O etanol produzido a partir da cana-de-açúcar funciona como uma reserva energética, porque dezenas de milhões de veículos no Brasil podem rodar com etanol puro ou com mistura de gasolina e biocombustível.

Essa flexibilidade nacional ajuda a amortecer choques externos no preço do petróleo, e tem atraído interesse de países como Índia e México, que estudam o modelo brasileiro.

Conforme informação divulgada pelo g1, a combinação da frota bicombustível, investimento em pesquisa e uma safra recorde sustenta essa vantagem.

Como o etanol protege consumidores e mercados

Em março, a gasolina no Brasil subiu apenas 5%, em comparação com 30% nos Estados Unidos, o que analistas relacionam parcialmente à indústria de biocombustíveis já consolidada, segundo reportagem do g1.
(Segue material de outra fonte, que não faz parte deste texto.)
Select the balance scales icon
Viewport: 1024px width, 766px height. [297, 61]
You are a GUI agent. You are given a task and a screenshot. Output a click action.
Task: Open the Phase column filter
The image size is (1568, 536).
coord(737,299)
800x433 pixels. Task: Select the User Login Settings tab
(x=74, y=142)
O país conta com veículos flex que permitem ao motorista escolher entre etanol 100% e gasolina misturada com até 30% de biocombustível, oferecendo uma alternativa imediata ao petróleo importado.

Evandro Gussi, presidente da Associação Brasileira da Indústria da Cana-de-Açúcar, afirma, “O Brasil está muito mais bem preparado do que a maioria dos países porque possui uma alternativa viável dessa natureza”.
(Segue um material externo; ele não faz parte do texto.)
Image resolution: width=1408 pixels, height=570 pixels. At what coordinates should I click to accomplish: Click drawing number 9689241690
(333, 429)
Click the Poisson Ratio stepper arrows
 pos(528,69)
Escala de produção e números que explicam a vantagem

A próxima safra, que começa na primeira quinzena de abril, deve produzir um recorde de 30 bilhões de litros de etanol, segundo a reportagem, um aumento de 4 bilhões de litros em relação ao ano anterior.

Gussi observa que, “Esse aumento, por si só, equivale à quantidade total de gasolina que o Brasil importou durante todo o ano passado”.

Em 2025, o etanol representou 37,1 bilhões de litros de vendas, segundo a Empresa de Pesquisa Energética, o que mostra a escala doméstica do combustível.

Limites do modelo, o problema do diesel e riscos imediatos

Apesar da vantagem do etanol, o diesel segue vulnerável, porque é produzido em maior parte a partir de petróleo bruto importado e contém menos biocombustíveis.

O biodiesel, feito majoritariamente de óleo de soja, representa apenas 14% da mistura do diesel, e só poderá atingir 30% em 2030 caso pesquisas e avanços tecnológicos avancem, conforme noticiado.

Os preços do diesel no Brasil subiram mais de 20% em março, o que levou o presidente Luiz Inácio Lula da Silva a propor subsídios à importação até maio, diante do risco de greves de caminhoneiros e da pressão sobre os preços dos alimentos, segundo a reportagem.

As autoridades brasileiras afirmam que o país importou quase 17 bilhões de litros de diesel no ano passado, e que o Brasil precisa comprar entre 20% e 30% do seu diesel mensalmente, a maior parte proveniente da Rússia.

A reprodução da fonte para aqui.